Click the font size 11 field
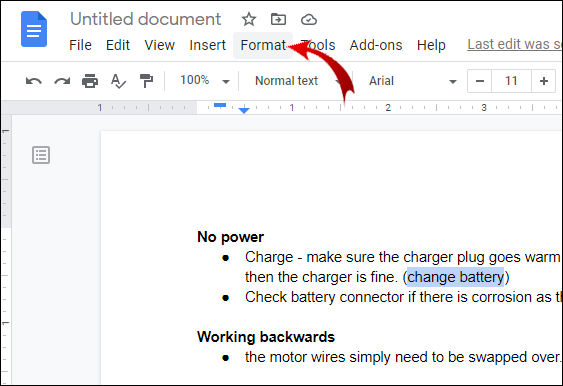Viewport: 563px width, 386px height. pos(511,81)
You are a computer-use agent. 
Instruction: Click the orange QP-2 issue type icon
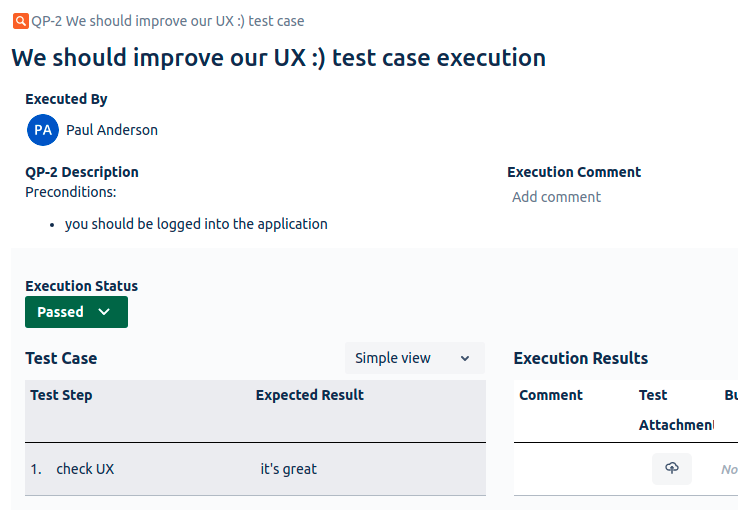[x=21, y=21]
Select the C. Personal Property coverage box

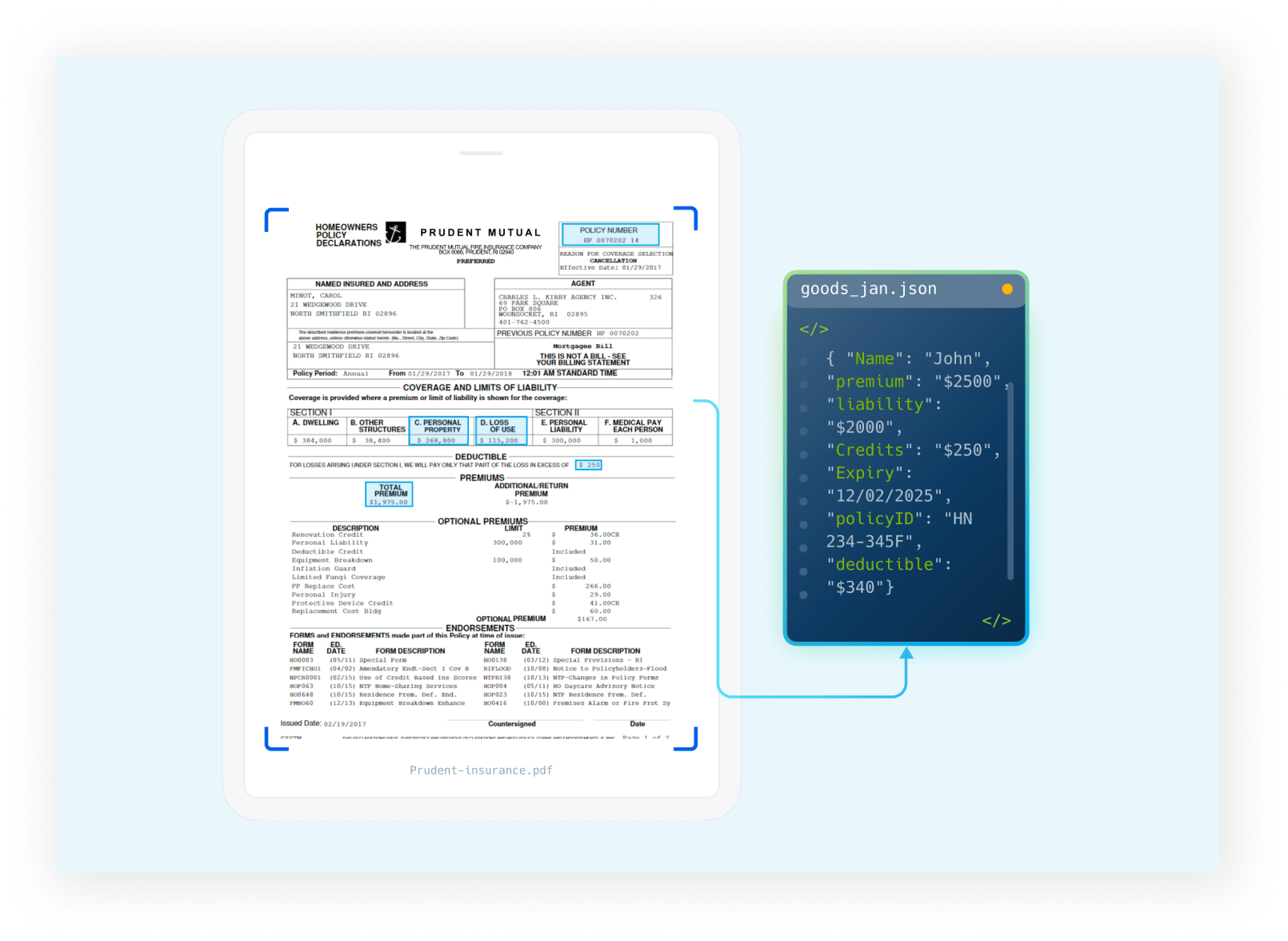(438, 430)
--- --- ---
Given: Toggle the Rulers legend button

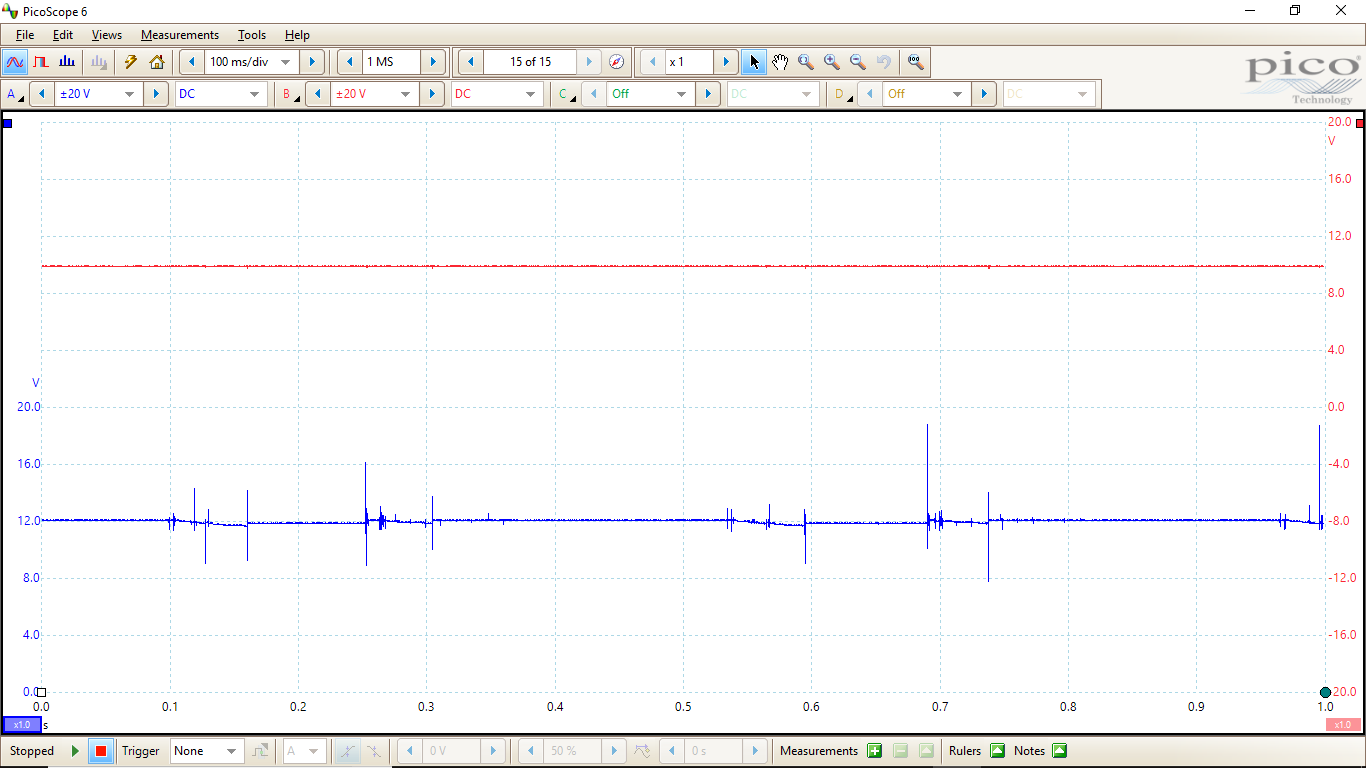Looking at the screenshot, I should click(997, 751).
--- --- ---
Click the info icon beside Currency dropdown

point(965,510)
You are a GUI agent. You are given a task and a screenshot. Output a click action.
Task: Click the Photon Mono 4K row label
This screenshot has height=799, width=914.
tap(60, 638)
--- --- ---
Aim of the task >>
Your task is to copy every line in the entries that holds the string "agent".

Exercise output >>
You are a computer-use agent. 
You are a GUI agent. You are given a task and a screenshot. Output a click action.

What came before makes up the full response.